After our stay at Marina’s friend’s house in Maceió, and a night in the picturesque colonial town of Penedo we set out south, across Sergipe, Brazil’s smallest state. (The Federal District around Brasilía is smaller, but like Washington D.C., it’s not a state.) So between 9.50am and 4.12pm on March 25th, we sampled the delights of Sergipe, and all it has to offer.

 

sergipe mapWell, to be fair, it’s difficult to see everything in one go, given that it’s still about the size of Slovenia, but we did stop for lunch in Aracaju, the state capital.

Aracaju is famous for it’s oceanarium, a branch of Projeto TAMAR, well known in Brazil for their Sea Turtle conservation work.
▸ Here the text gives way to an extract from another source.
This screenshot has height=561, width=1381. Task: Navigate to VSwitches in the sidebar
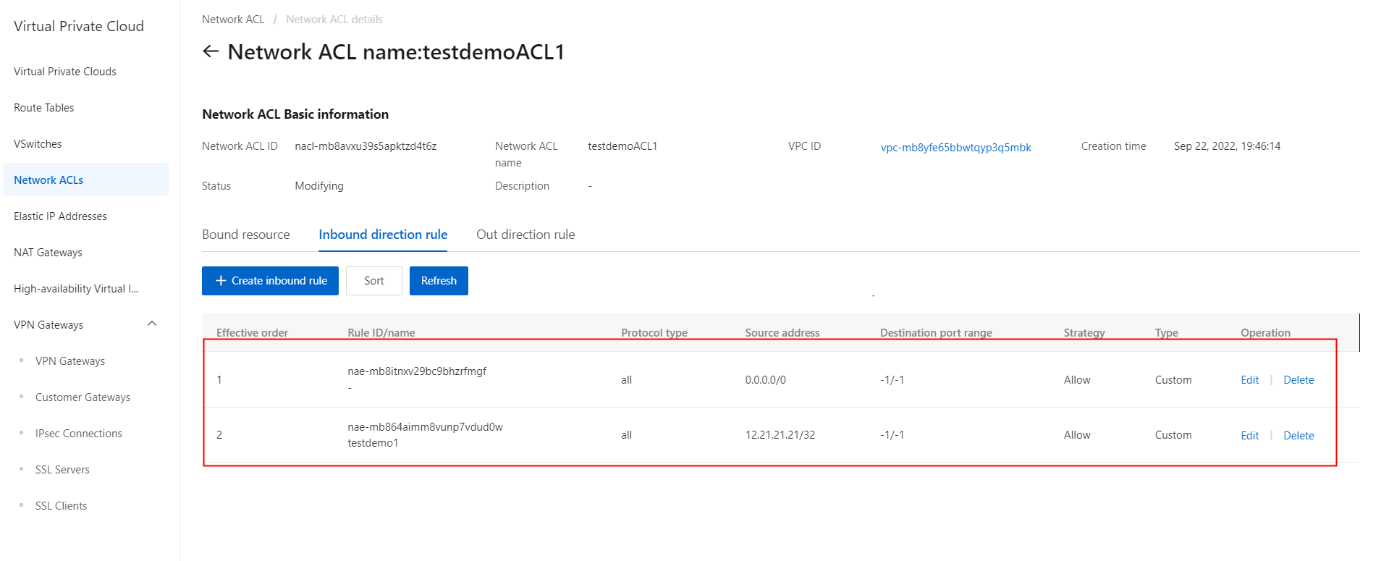(x=38, y=144)
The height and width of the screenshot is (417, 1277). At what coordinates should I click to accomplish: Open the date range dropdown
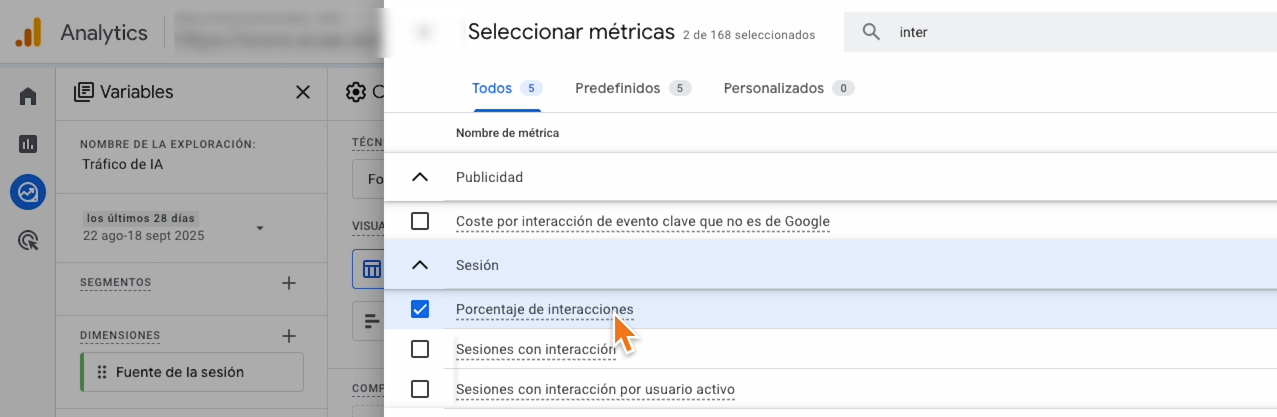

The oceanarium itself is actually the shape of a Turtle, when viewed from above! At about R$16 / €3.90, it’s cheap, and well worth the visit. We have heard, however, that the one in Praia da Barra, south in Bahia, is a bigger, better Projeto TAMAR!

What next? Lunch. A few minutes down the seafront, south of TAMAR, is a spot called Passarela do Caranguejo. All the restaurants here specialise in seafood, and you can’t miss it since a giant crab sculpture marks the spot. We picked the restaurant right in front of the crab, which seemed good value until the service was incredibly slow. (R$22 / €5.50 each for food and drinks) Still fun to watch people take their silly selfies from.

And we took some of our own.

You might think there’s a sea view here, being on the beach, but the smart people of Aracaju have set their promenade waaaay back from the ocean. Presumably to build dykes in the future when the sea rises in front of them… You’ll be walking for a while in the blistering sun, if you want to go for a swim.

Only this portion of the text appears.